Tevrat ve İncil en son kitap olduğunu iddia ediyor. Buna göre Kur'an'a ve Hz. Muhammed'e inanmak nasıl mümkün olur?

Tarih: 01.05.2009 - 00:00 | Güncelleme:

Cevap

Değerli kardeşimiz,

- Kur’an’ın Allah kelamı olduğunu gösteren yüzlerce delil ve belge vardır.

Bu konuda pek çok eserler yazılmıştır. On dört asırdan beri Kur’an’ın “bir tek suresine bile benzer bir surenin getirilemeyeceğine” dair meydan okuması, tarihin hiçbir devrinde karşılık bulamamıştır. Müsleyme-i Kezzap gibi bazı hezeyanlarla Kur’an’a nazire yapmak isteyenler, “yalancı” damgasını yemekten kurtulamamıştır. Şu anda bu konu üzerinde durmak istemiyoruz. Konumuzla ilgili olan Tevrat ve İncil’in Kur’an’la ilişkisi üzerinde durmayı düşünüyoruz. Yani, Hz. Peygamber (a.s.m)’in Kur’an vasıtasıyla Kitab-ı Mukaddes ve ehl-i kitapla olan münasebetlerinden söz edecek ve ilgili bazı örneklere dikkat çekmeye çalışacağız.
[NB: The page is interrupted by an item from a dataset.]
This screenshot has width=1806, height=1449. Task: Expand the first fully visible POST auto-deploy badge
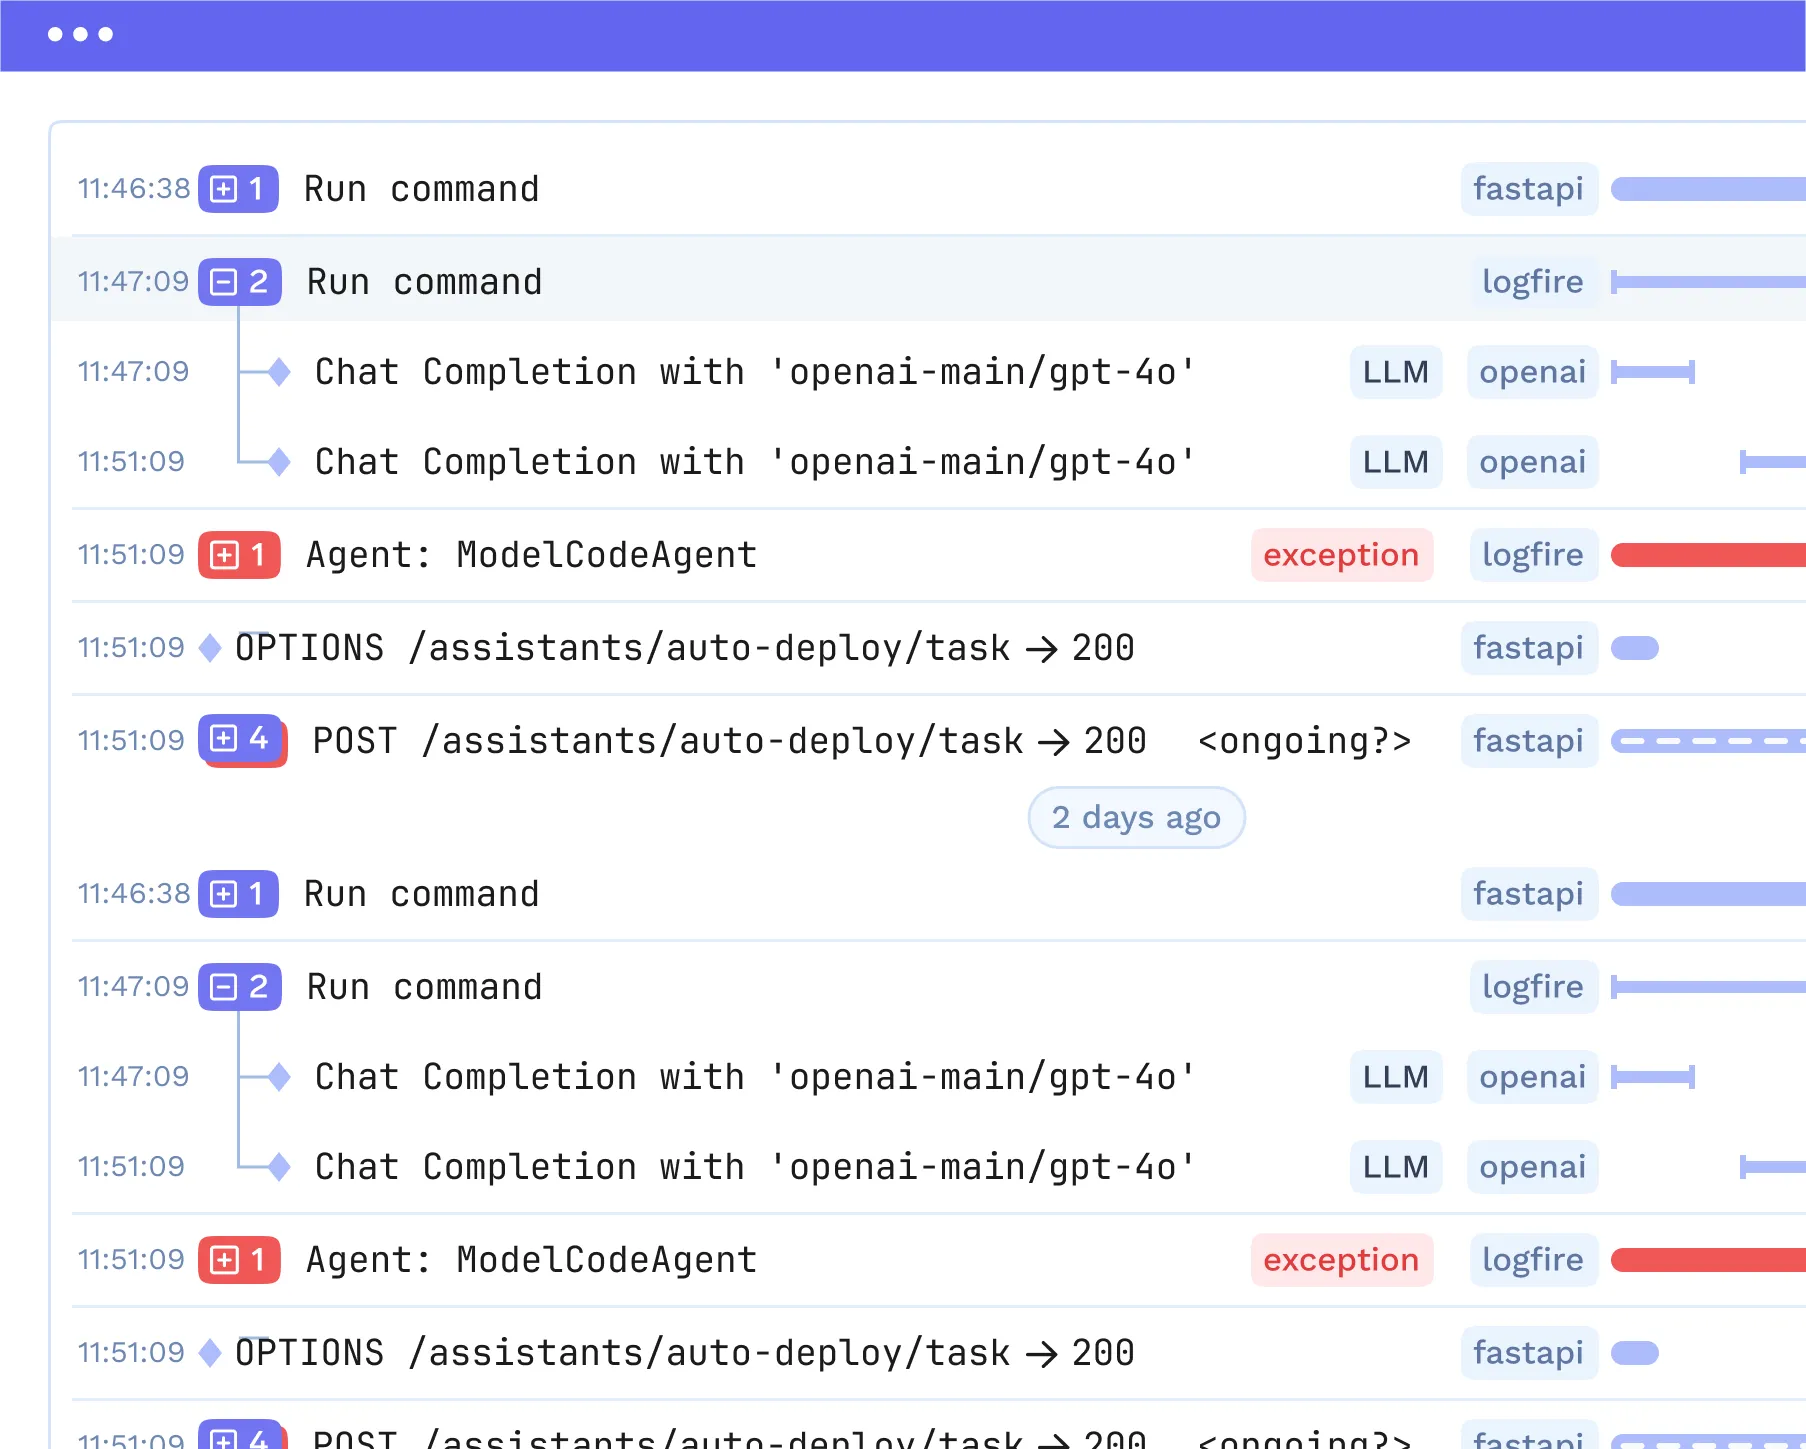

- Okuma-yazması olmadığı, Tevrat ve İncil’i asla okumadığı tarihçe sabit olan Hz. Muhammed (a.s.m)’in, o günkü Ehl-i kitap alimlerine karşı meydan okuduğu, onların kitaplarındaki gerçekleri ört-bas ettiklerini söylediği ve konuşma esnasında onları susturduğu Kur’an, Hadis, Tarih ve Siyer kitaplarında açıkça belirtilmektedir.
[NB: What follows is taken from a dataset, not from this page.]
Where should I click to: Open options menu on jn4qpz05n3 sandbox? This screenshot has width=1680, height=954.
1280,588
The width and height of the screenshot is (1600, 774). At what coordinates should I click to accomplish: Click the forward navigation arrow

Konuyla ilgili birkaç misal:

a. “Tevrat'ın indirilmesinden önce, İsrail'in (Ya'kub'un) kendisine haram kıldıkları dışında, yiyeceğin her türlüsü İsrail oğullarına helâl idi. De ki: Eğer doğru sözlü iseniz o zaman Tevrat'ı getirip onu okuyun. Artık bundan sonra her kim Allah'a karşı yalan uydurursa, işte bunlar, zalimlerin ta kendisidirler.” (Al-i İmran, 3/93-94).
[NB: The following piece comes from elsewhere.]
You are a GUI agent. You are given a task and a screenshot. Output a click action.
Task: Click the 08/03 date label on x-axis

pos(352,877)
Bu ayetin nüzul sebebi olarak bir iki husus bildirilmiştir:

Yahudiler, Hz. Peygamber (a.s.m)’e “nesih / bir önceki hükmü kaldırma” konusunda itiraz etmişler ve dinde böyle bir şeyin olamayacağını söylemişlerdi. Bu ayet onlara cevap olarak inmiş ve “Tevrat’tan önce -Hz. Yakub’un kendine haram kıldığı / kendine yasakladığı şey hariç tutulursa- diğerleri haram değildi. Tevrat, neshi inkâr etmek şöyle dursun, tam tersine önceden helal olan bazı şeyleri İsrail oğullarına haram kılmakla nesih yapmıştır” diyerek aksini iddia eden Yahudilere meydan okumuştur.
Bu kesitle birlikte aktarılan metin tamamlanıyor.